Snowboarding at LAAX

While Laax has many draws – great hiking trails, incredible scenery and world-class mountain biking, the town’s greatest pull is its ski resort. The combined Flims Laax area has 224 kilometres of slope, 29 lifts, five snowparks and a majority of slopes sitting above 2,000 metres, making it an absolute haven for carving corduroy. It may have a reputation for being one of the greatest freestyle destinations in the world – and for good reason – but the slopes here are just as suitable for skiers who are a little more slalom than sliding rails.

laax.com

Freestyle Academy

Laax was born out of a desire to bring the surf culture of California’s beaches to the Swiss mountains, and this is most clearly evident at the town’s revolutionary Freestyle Academy. A genuine indoor playground, this cavernous, subterranean space is home to a halfpipe, a skate bowl, numerous trampolines and landing pads, slides, parkour space and more. It’s designed to help budding snowboarders train when they can’t be on snow, whether it’s practising tricks on skateboards or launching themselves off trampolines in an effort to perfect a mid-air flip. Kids as young as a few years can come here and start to get a feel for the highs and lows of snowboarding. Equally, adults can visit to try a new sport or just simply indulge their inner child.

Via Murschetg 17; freestyleacademy.com

Stay

Rocksresort

Rocksresort

Forget wooden beams, shearling throws and North Pole-approved accents – in keeping with Laax’s unconventional approach, Rocksresort brings cubist architecture to the Alps. Another area in which Laax is breaking from the norm is the resort’s environmental approach. Rocksresort is a key example of that – as the winner of World’s Best Green Ski Hotel in 2018, thanks to its use of sustainable materials in construction and reliance on hydroelectricity to power the building, there is nowhere more quintessentially Laax to stay.

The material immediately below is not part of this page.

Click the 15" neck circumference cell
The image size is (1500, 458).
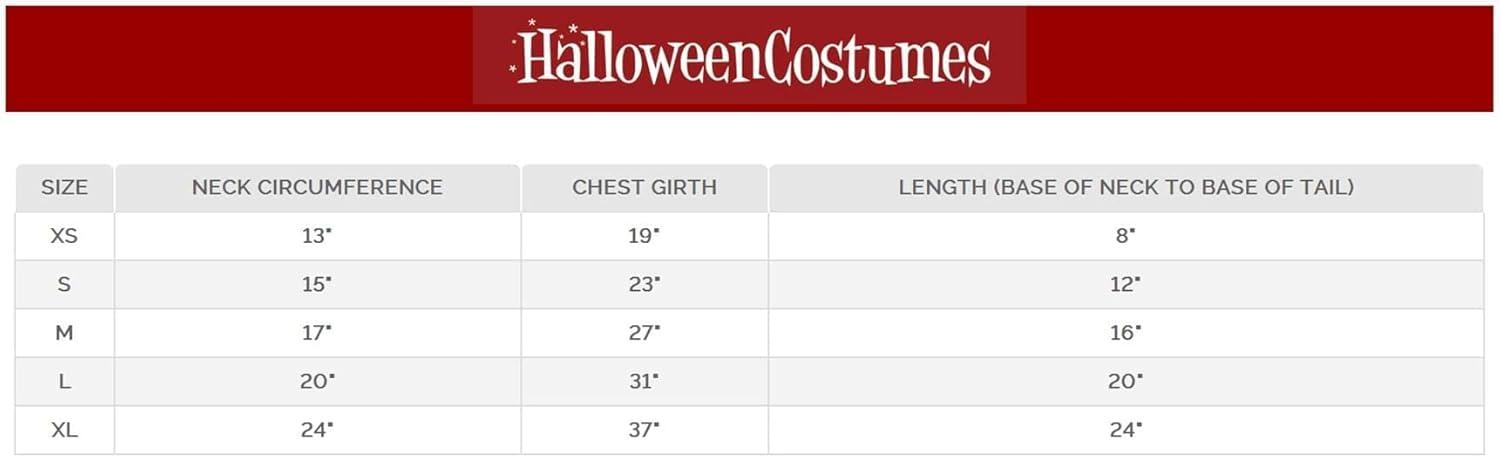317,285
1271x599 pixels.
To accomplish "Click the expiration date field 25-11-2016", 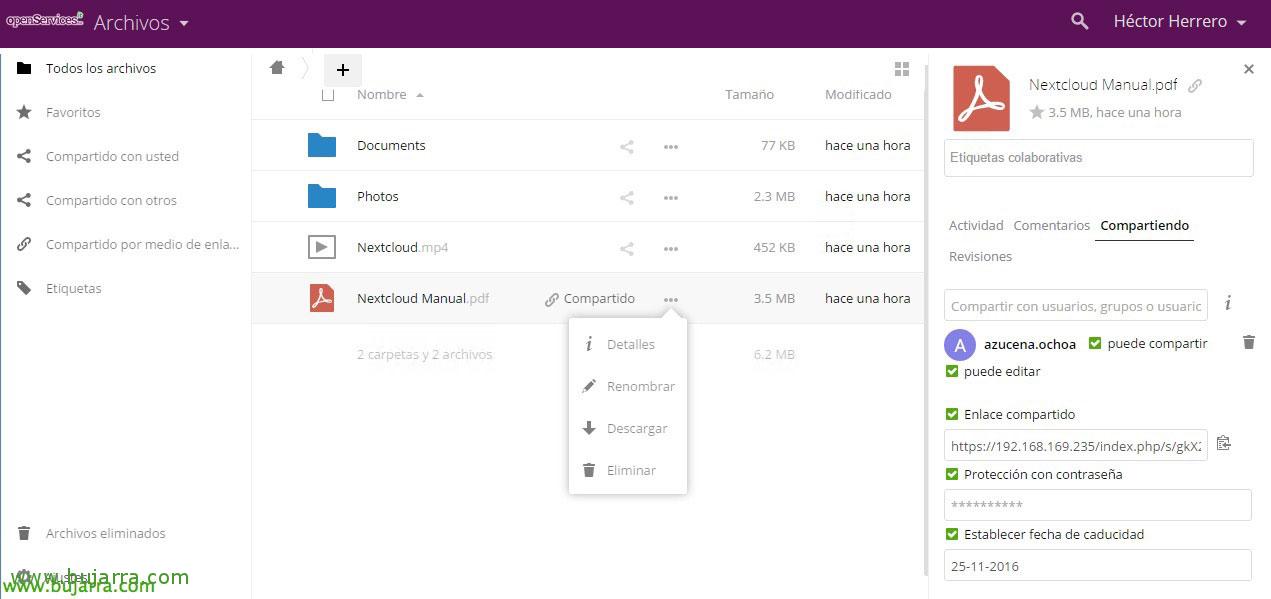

With buildings dotted around the town, plus gondola-side ski storage so you don’t have to lug your long sticks backwards and forwards every morning and evening, as well as apartment-style rooms that offer both space and in-room cooking facilities in case you want to stay in charge of your catering, you have the perfect base for your ski holiday. Interiors are an education in restrained luxury; at once elegantly austere yet equally comfortable and cosy.